Natural DNAs are usually limited to double-stranded helical shapes, whereas RNA is different; the repertoire of possible RNA secondary and tertiary structures appears limitless. RNA secondary structure is strongly correlated with function. For an RNA molecule, its structure and corresponding thermodynamic stability both contribute to functional regulation (Bonetti and Carninci 2012). Dynamic RNA structures are acutely responsive and fundamentally sensitive to abiotic factors, such as temperature and metal ion concentration; hence, it is this mutability of RNA structure that allows RNA to act as a sensor and elicit rapid cellular responses (Wan et al. 2011). Our results suggest that RNA editing is acutely sensitive to temperature and that this response is partially affected by the thermo-sensitive secondary and tertiary RNA structures that direct editing. However, the molecular determinants underlying temperature-dependent RNA editing responses still need further study.

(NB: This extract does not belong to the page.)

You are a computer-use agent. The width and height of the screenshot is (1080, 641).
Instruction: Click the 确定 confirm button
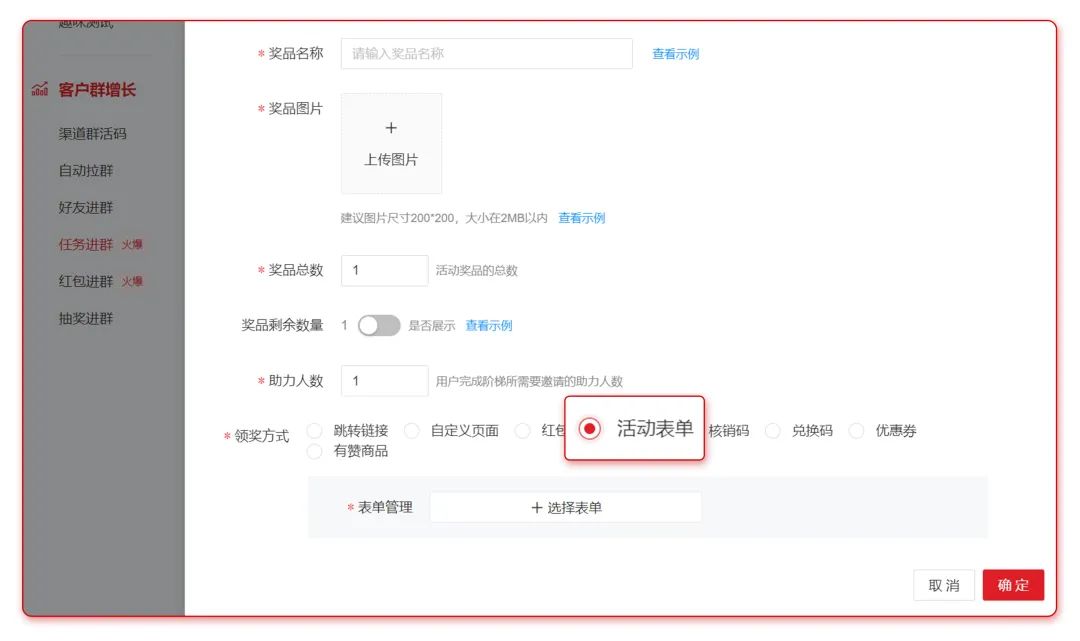(x=1014, y=585)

PPR proteins that encoded in the nuclear genome have been proven to play a central role in plant RNA editing (Hammani and Giege 2014). PPR proteins family is exclusively expanded in plants; over 450 members were detected in Arabidopsis thaliana and Oryza sativa (Lurin et al. 2004). Studies revealed that all the investigated PPR proteins are located in either plastids or mitochondria and specially bind to the cis element of the target RNA (Barkan and Small 2014). PPR mutants display various developmental defects (Saha et al. 2007). RNA editing specificity factors are probably the best subjects for understanding the basis for PPR recognition of specific RNA sequences because the target site is precisely defined (Manna 2015; Okuda and Shikanai 2012; Yagi et al. 2013a). Results in our study showed that the expression of most PPR proteins was dramatically decreased at elevated temperatures, partially, but not fully, explaining some RNA editing sites responses to temperature. Even so, there was still several PPR proteins demonstrated an upregulated tendency; these PPR proteins may play specific roles in the newly generated under higher temperature in mitochondria. All of the data on PPR editing factors have come from work on plastids, and it remains unclear whether the large number of similar PPR proteins predicted to be targeted also specify editing sites (Saha et al. 2007; Schmitz-Linneweber and Small 2008). Further effort needs to be put into clarify their involvement (or not) in RNA editing (Barkan and Small 2014; Cheng et al. 2016; Yagi et al. 2013b).

Conclusion

C-to-U RNA editing is a highly conserved process that post-transcriptionally modifies mRNA, generating proteomic diversity. However, its potential role in response to different stressors (heat, salt, and so on) and growth development remains unclear. Our study suggested that RNA editing was responsive to environmental inputs in the form of temperature alterations. Using the angiosperms grape, we identified 122 and 627 RNA editing sites in chloroplast and mitochondria respectively with the average editing efficiency nearly ~ 60% and detected that acute temperature alterations within a normal physiological range result in substantial changes in RNA editing levels. Additionally, the analyses also revealed that number of non-synonymous editing sites were higher than that of synonymous editing sites, and the amino acid substitution type tends to be hydrophobic. The response of reduced RNA editing efficiency to temperature alterations further confirmed the relationship between environmental factors and RNA editing, which might be through intrinsic thermo-sensitivity of the RNA structures that direct editing or due to temperature-sensitive expression of the RNA editing enzyme (PPR genes). Environmental cues, in this case temperature, rapidly reprogram the grape organelles transcriptome through RNA editing, presumably resulting in altered structure or function of edited proteins. However, the underlying molecular mechanisms of stress adaptation for RNA editing still require further investigation.